Chapter 96: A High Note
Chapter 96: A High Note
They hit the next strip of commercial buildings without ceremony. It was a line of four very popular stores, a patchwork of half-torn vinyl signs and hand-lettered CLOSEDs that had given up trying to look official. The Hummer idled while Lachlan took a slow loop, eyes on glass and rooflines, the engine’s bass hum steady in Sera’s ribs.
Zubair marked the storefront he wanted with a tilt of his chin. "Hardware annex," he said. "Odds and ends. Might have what the main didn’t."
Sera followed his line, then let her gaze slide to the unit next door: a cheerful mashup of scents-and-lotions chained to a discount home store. Pastel window clings promised semi-annual bliss. The creature inside her perked up like a dog hearing a can opener.

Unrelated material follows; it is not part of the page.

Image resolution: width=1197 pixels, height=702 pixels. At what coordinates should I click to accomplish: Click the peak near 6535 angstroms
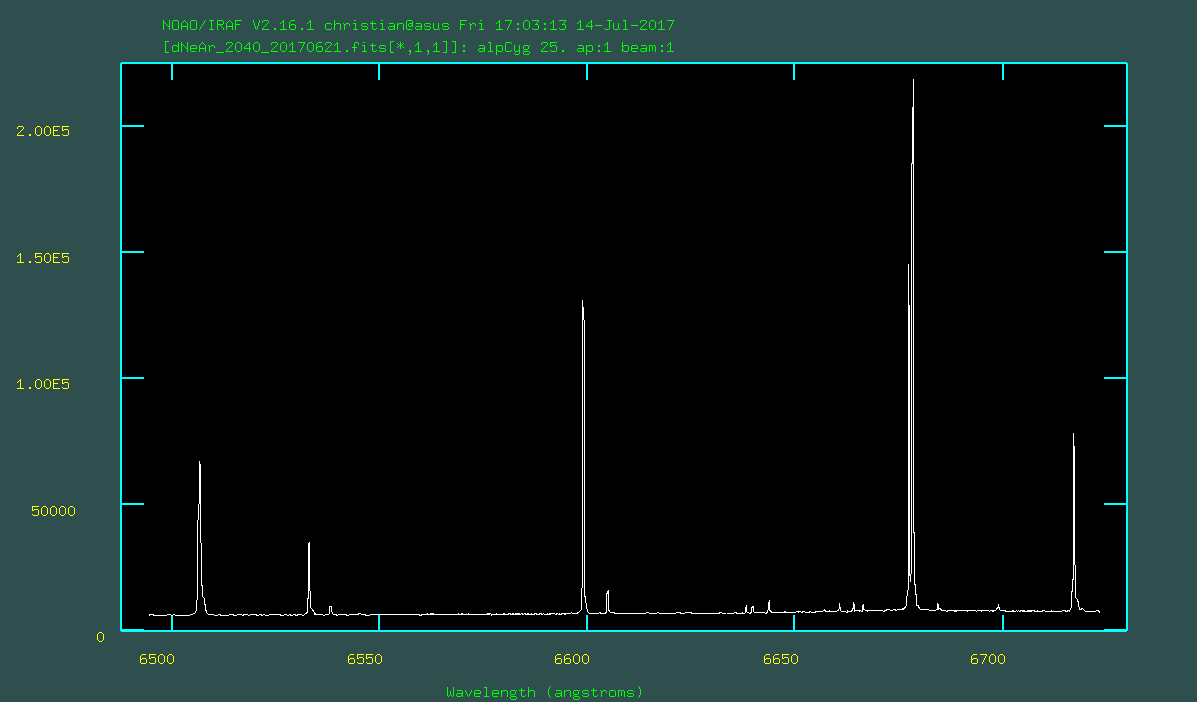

"You three can go there. I’m going to that one," she said, pointing at the store that she could practically smell while still in the Hummer.
Alexei made a face that was ninety percent amusement, ten percent unimpressed. "Oh yes. Essential tactical soap. I seemed to have missed seeing that on any of the lists. My bad."
Elias didn’t smile, but his eyes flickered, which was the same thing for him.
Zubair shook his head once. "No," he grunted, "We need to stick together. It’s not safe for you to go off on your own."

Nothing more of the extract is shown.